§ Source document:
-*-

In the golden age of R-rated comedies—roughly, roughly 1975 through 1984—there was much to gladden the hearts of 14-year-old boys: National Lampoon’s Animal House, Caddyshack, Used Cars, Stripes. Now considered classics of the form, they all delivered on their promises of zany hijinks conducted by hopelessly immature boy-men—with many appearances by gratuitously topless women. It was a great time to be alive, if you were still in middle school and could manage to sneak into the theater with your buds.
But it all started going to hell with Porky’s, which just plain sucked, and then the ultimately lame Police Academy movies. Once those unimaginative series petered out, studios decided there was no more money to be made in the exploitation of hormonal, under-age-male ticket-buyers. Thus, the nation was plunged into a dark age of PG-13 dominance, and romantic comedies starring former sitcom actors would rule our movie screens for the next 20 years—a period of unspeakable horror.
Thus, it’s been quite a relief to witness the resurgence of R-rated comedies—I’d much rather be offended by a movie for its content than its lack of content. American Pie, Old School, Wedding Crashers… they all pretty much stink, but at least it’s a pungent input compared to tasteless (in the sensory sense) non-experiences like Rumor Has It. Don’t you remember that one? Neither do I! But according to the Internet, it starred Jennifer Anniston and Mark Ruffalo, and was directed by former good director Rob Reiner. Likewise, does anyone have recollections of Just Like Heaven, Made of Honor, Music and Lyrics… Just… Married… The Holi—… zzzzzz. (Wha? Oh, sorry about that. Relentless mediocrity makes me sleepy.)
So I find it difficult to get very upset with Judd Apatow and his successful quest to make R-rated comedies interesting again. His movies don’t have much in the way of plot, or pacing, or thematic points, really. But they do have some funny moments that echo real life, and they can cause more than one genuine belly laugh in a single sitting. Pineapple Express, which he produced, continued in the Apatow tradition of The 40-Year-Old Virgin, Knocked Up, Superbad, Walk Hard, and Step Brothers. Which is to say that it’s a mixed bag of juvenile escapades perpetrated by guys who ought to be more grown-up by now—just like its ’70s predecessors (except without the nudity).
The noteworthy difference with Pineapple Express is that Apatow enlisted a Criterion Collection-approved director, David Gordon Green, to tackle a stoner comedy. How did that work out? Not bad, though it’s ultimately best viewed on cable TV between commercial breaks.

-*-

§ Given records:
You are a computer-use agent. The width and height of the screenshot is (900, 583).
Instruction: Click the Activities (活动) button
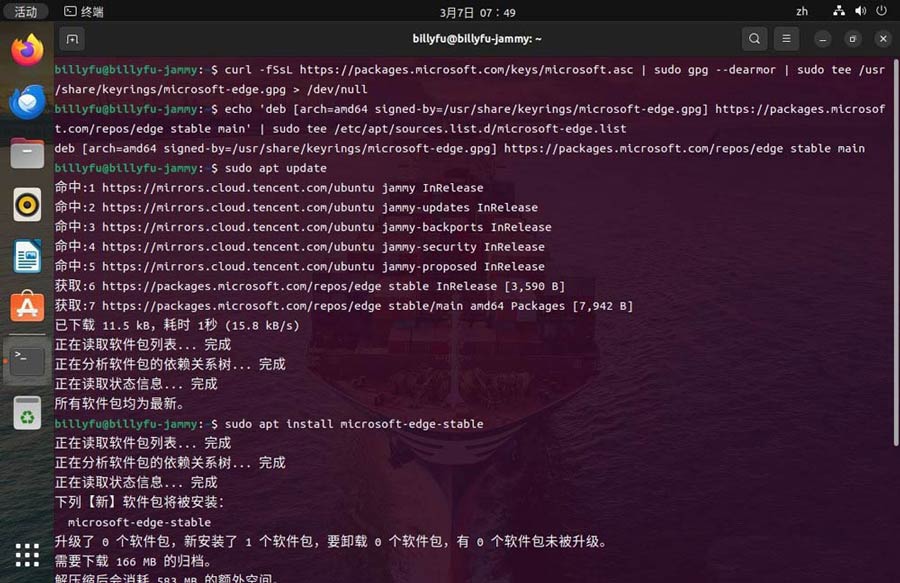click(25, 11)
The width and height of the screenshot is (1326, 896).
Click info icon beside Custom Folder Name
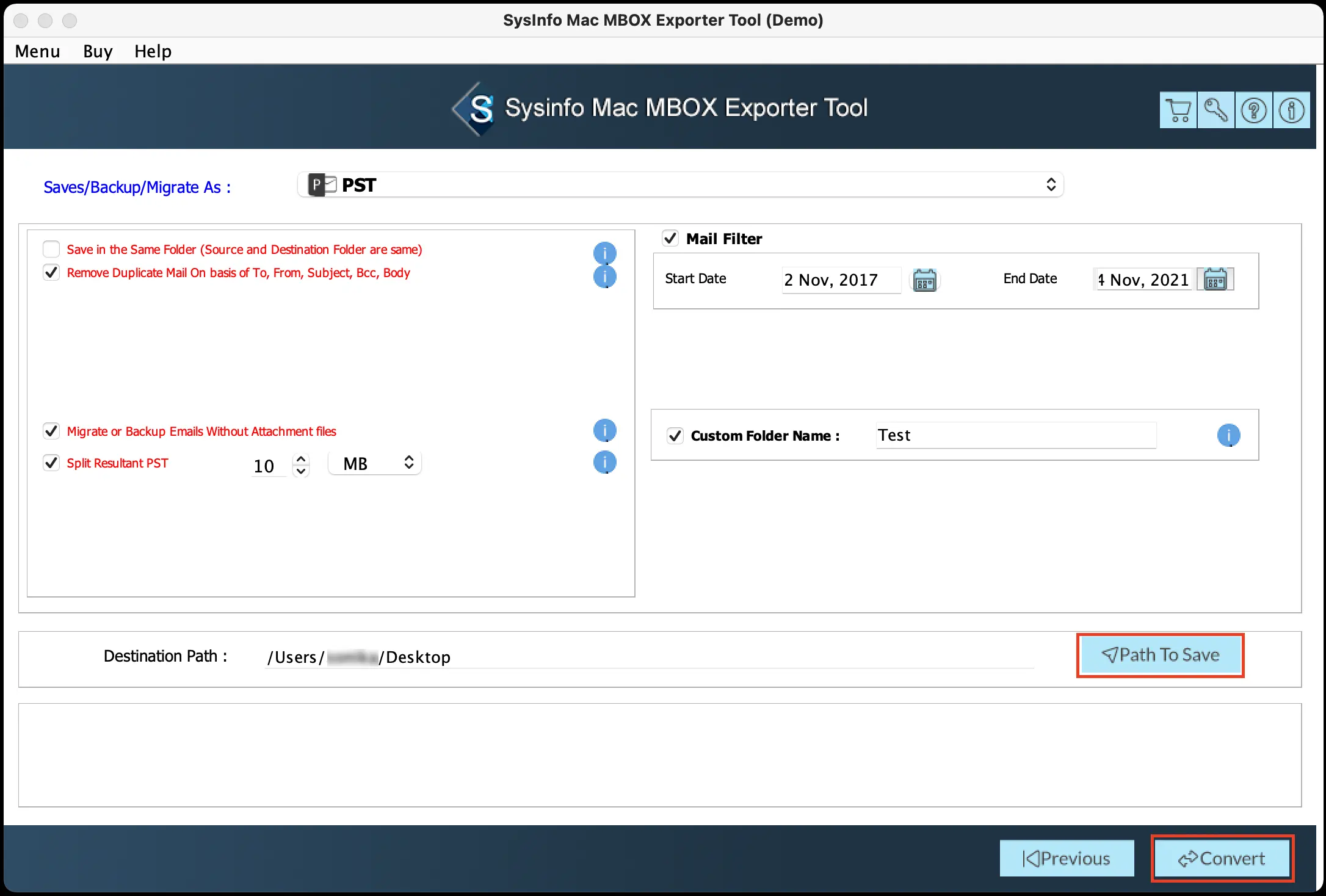(1228, 435)
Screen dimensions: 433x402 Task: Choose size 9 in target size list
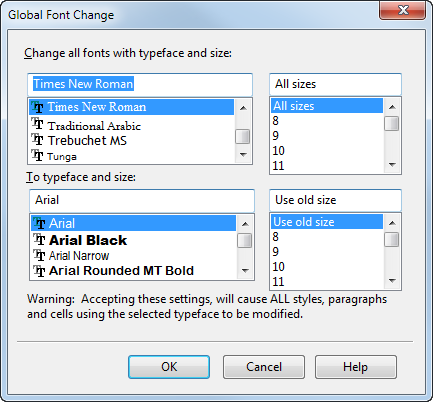(327, 252)
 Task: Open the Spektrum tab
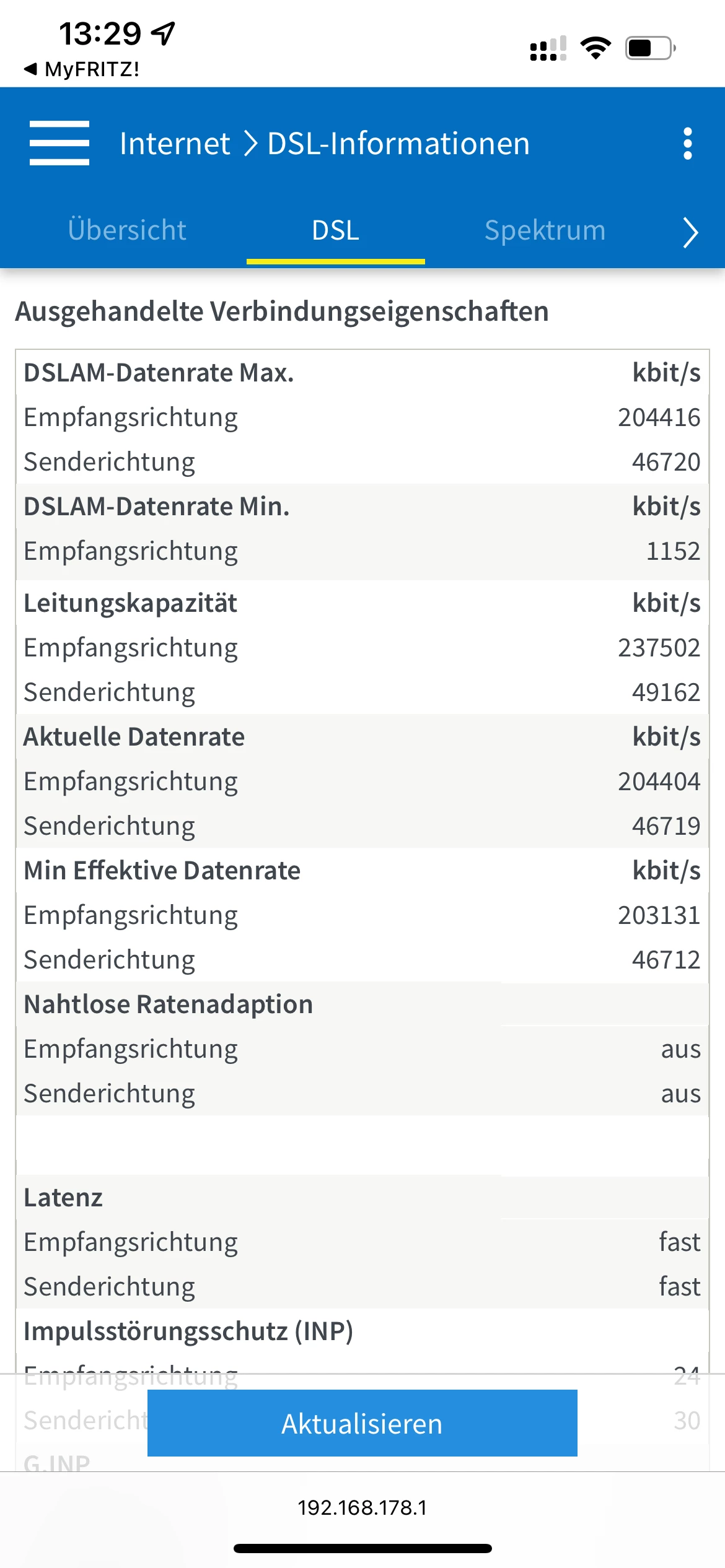pyautogui.click(x=545, y=230)
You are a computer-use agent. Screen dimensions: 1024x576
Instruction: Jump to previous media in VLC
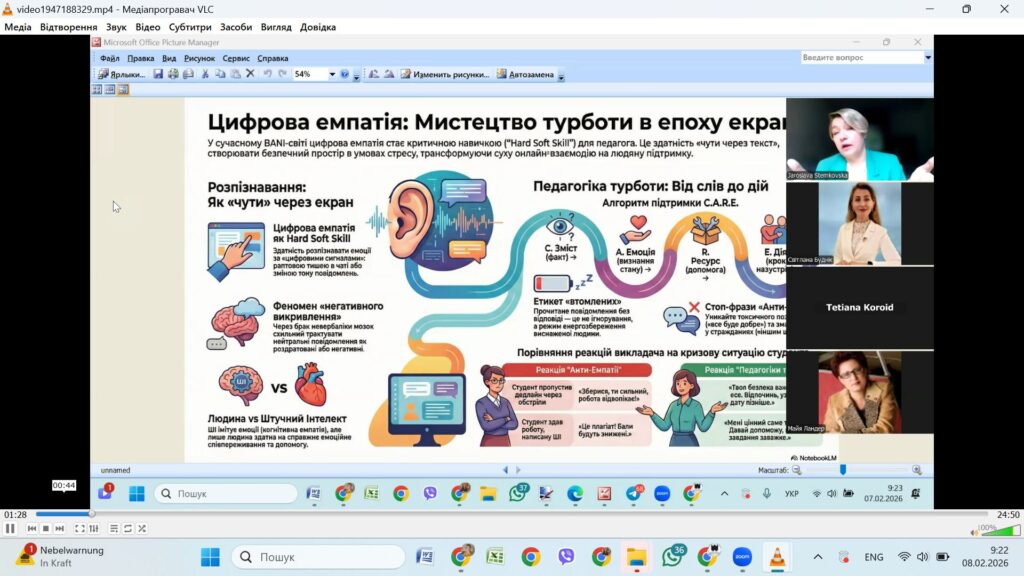(32, 528)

-*-

§ Instructions:
1) In the film review, which films are named as the Apatow tradition that Pineapple Express continued?
2) Reproduce the lines of the records starting at the line that contains "Screen dimensions: 433x402" and ending at the last line of the records, with both ends included. Omit the pictures.
The review and the records were drawn from separate sources.

§ Solved tasks:
1) The 40-Year-Old Virgin, Knocked Up, Superbad, Walk Hard, Step Brothers

2)
Screen dimensions: 433x402 Task: Choose size 9 in target size list
(327, 252)
 Task: Open the Spektrum tab
pyautogui.click(x=545, y=230)
You are a computer-use agent. Screen dimensions: 1024x576
Instruction: Jump to previous media in VLC
(32, 528)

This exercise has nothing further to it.